[Stored records]

'''

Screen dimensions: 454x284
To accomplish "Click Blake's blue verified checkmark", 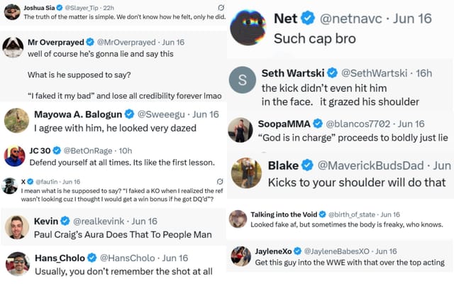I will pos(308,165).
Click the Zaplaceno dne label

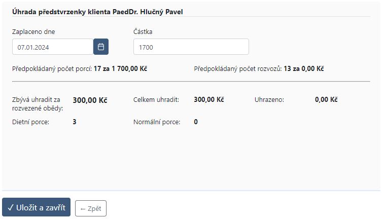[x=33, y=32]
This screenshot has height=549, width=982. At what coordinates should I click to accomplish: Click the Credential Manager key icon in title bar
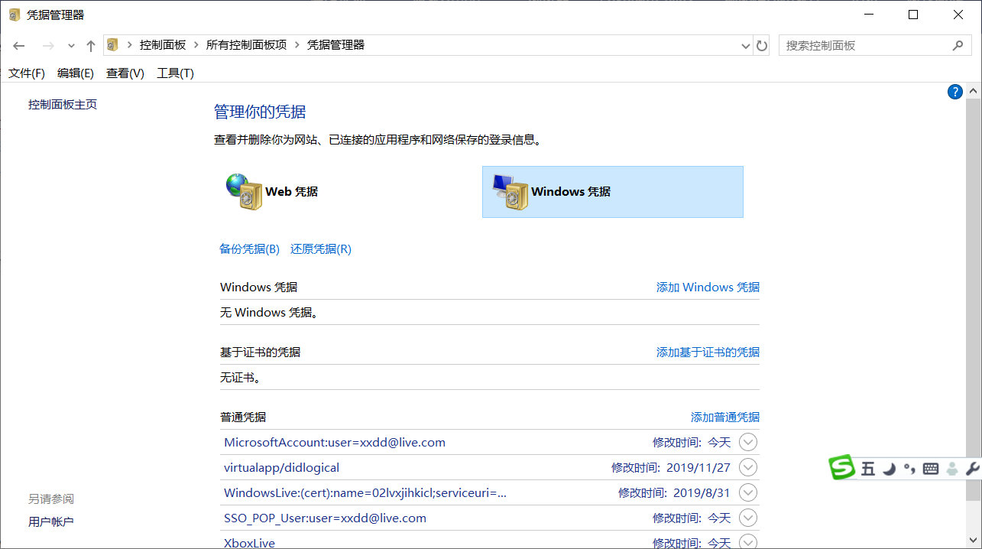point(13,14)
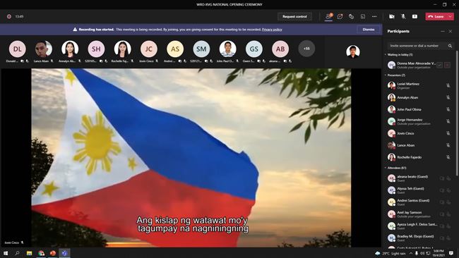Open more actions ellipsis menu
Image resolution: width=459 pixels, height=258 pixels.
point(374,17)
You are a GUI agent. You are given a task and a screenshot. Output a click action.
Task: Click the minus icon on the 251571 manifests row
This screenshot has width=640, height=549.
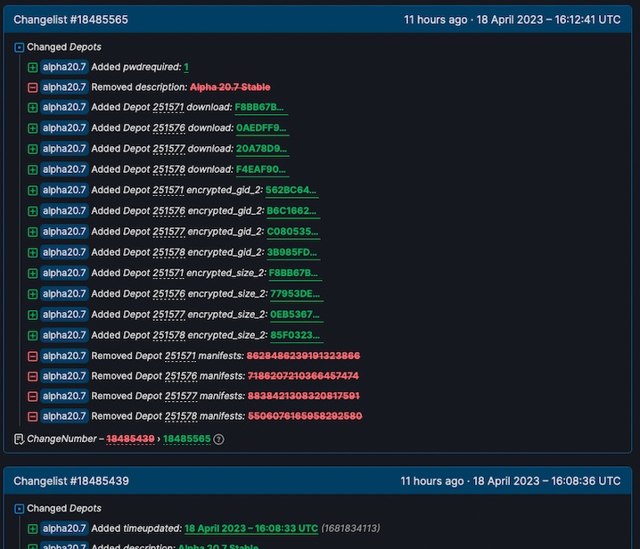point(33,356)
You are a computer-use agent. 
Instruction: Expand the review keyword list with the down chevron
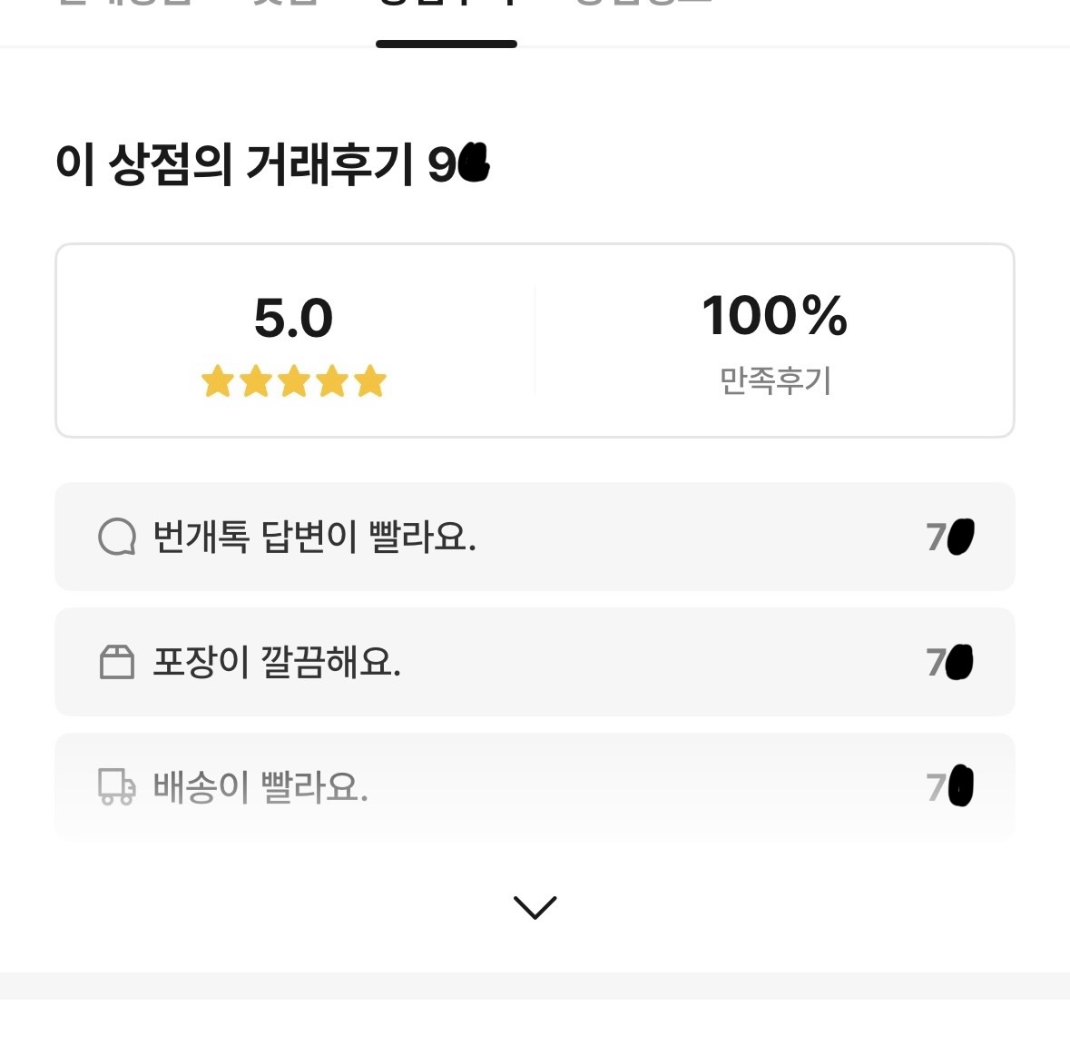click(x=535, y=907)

'''

Track down all lines above with the string "agent" and copy them.

● Reply to the exercise
You are a GUI agent. You are given a task and a screenshot. Output a click action.
You are a computer-use agent. 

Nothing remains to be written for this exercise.